Foreign Companies Should Assess Breach Impact on Canadians as Part of their Initial Assessment

  • October 28, 2022
  • Kirsten Thompson and Jaime Cardy (Dentons)

The Office of the Privacy Commissioner of Canada (OPC) recently issued PIPEDA Findings #2022­004 (Report). The Report provides insight into the threshold for triggering organizations’ privacy breach notification and reporting obligations under the Personal Information Protection and Electronic Documents Act (PIPEDA)[1] and underscores the need for a timely risk assessment that includes Canadians’ personal information. PIPEDA does not currently have a hard timeline for breach reporting, saying instead that organizations must report/notify “as soon as feasible after the organization determines that the breach has occurred.” With this Report, the OPC is setting the expectation that while this timeline is flexible, it is not infinitely elastic.


The OPC Report follows an investigation into a US-based entity that owns and operates several hotels and casinos in the US (Company), which suffered a privacy breach in July 2019. An unauthorized third party gained access to the Company’s external cloud server, extracted guest data, and then offered the dataset – which contained guest records for approximately 10.6 million guests – for sale on a hackers forum on the dark web. The Company became aware of the breach shortly after it occurred, hired security experts to conduct a forensic investigation, took steps to ensure that the unauthorized user no longer had access to its server, and purchased a copy of the dataset in return for the vendor’s agreement to remove the posting.

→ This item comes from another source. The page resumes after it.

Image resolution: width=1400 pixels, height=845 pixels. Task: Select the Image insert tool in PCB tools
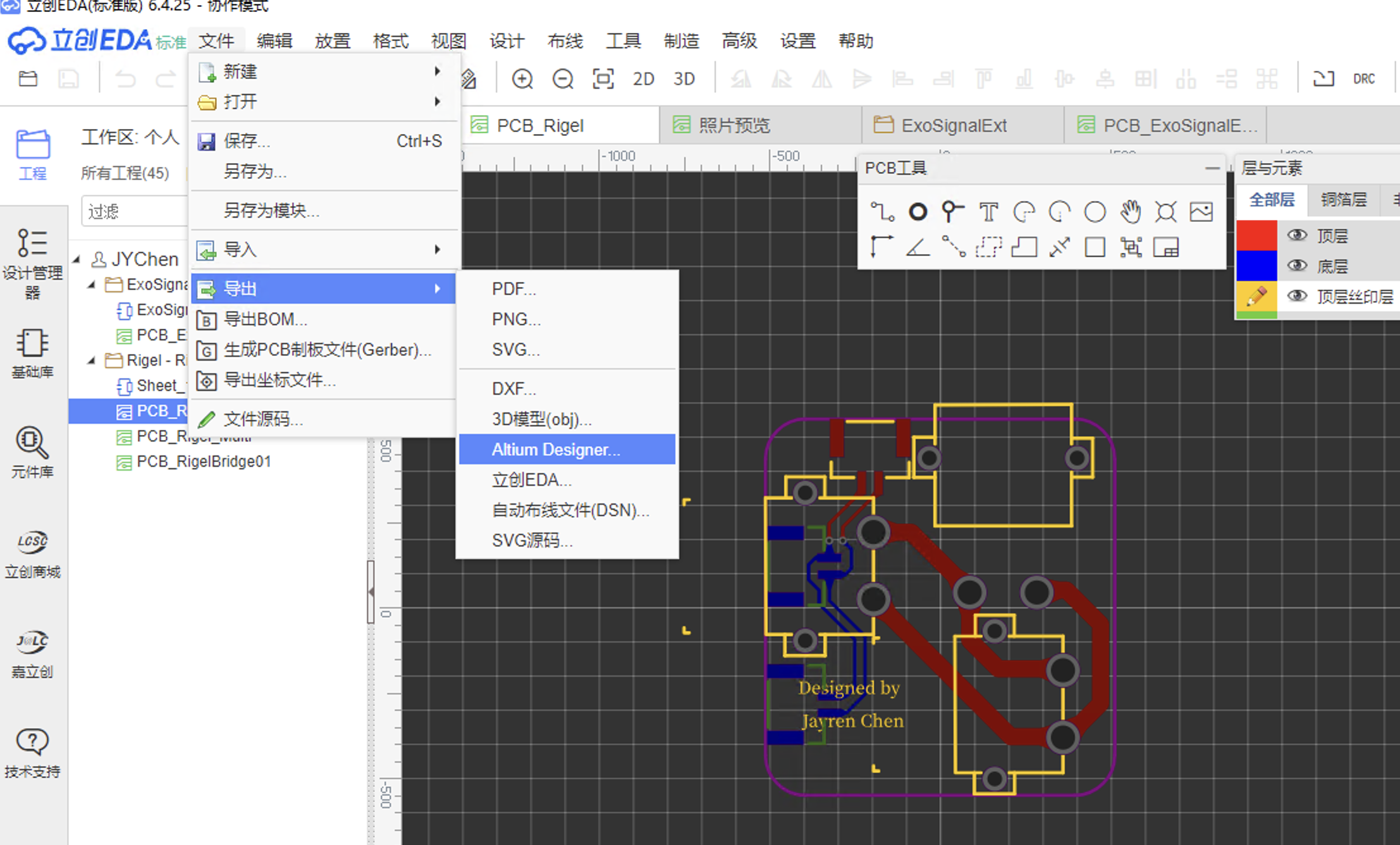[x=1201, y=211]
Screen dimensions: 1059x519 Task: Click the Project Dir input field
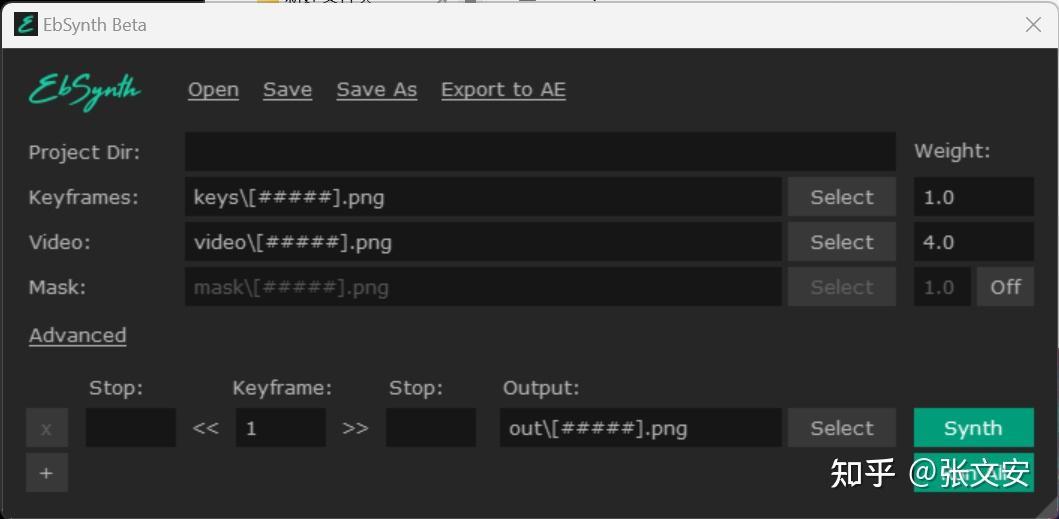pyautogui.click(x=540, y=152)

It also began notifying affected American guests and American privacy regulators of the incident in September 2019.

In February 2020, the OPC learned of the incident through media reports and, apparently assuming that the personal information of Canadians must have been included in the affected dataset, noted that it had not received a breach report. The OPC contacted the Company to obtain information about the breach. The Company conducted further analysis and reported to the OPC in June 2020 that the personal information of 1.9 million Canadians had been affected, including government identifiers of 5,635 Canadians. The Company began notifying the affected Canadians immediately.

Given the potential impact on Canadians and the amount of time that had elapsed between the discovery of the incident and the Company’s report/notification under PIPEDA (roughly 12 months), the OPC decided to initiate its own complaint under section 11(2) of PIPEDA. The OPC is entitled to do so if it is “satisfied that there are reasonable grounds to investigate” a matter under Part 1 of PIPEDA. The OPC Report does not indicate whether it received any complaints from affected individuals.

The OPC’s analysis focused on whether the breach met the “real risk of significant harm” (RROSH) threshold and whether the Company’s report of the breach to the OPC and notification to affected Canadians was done “as soon as feasible,” as required by section 10.1 of PIPEDA.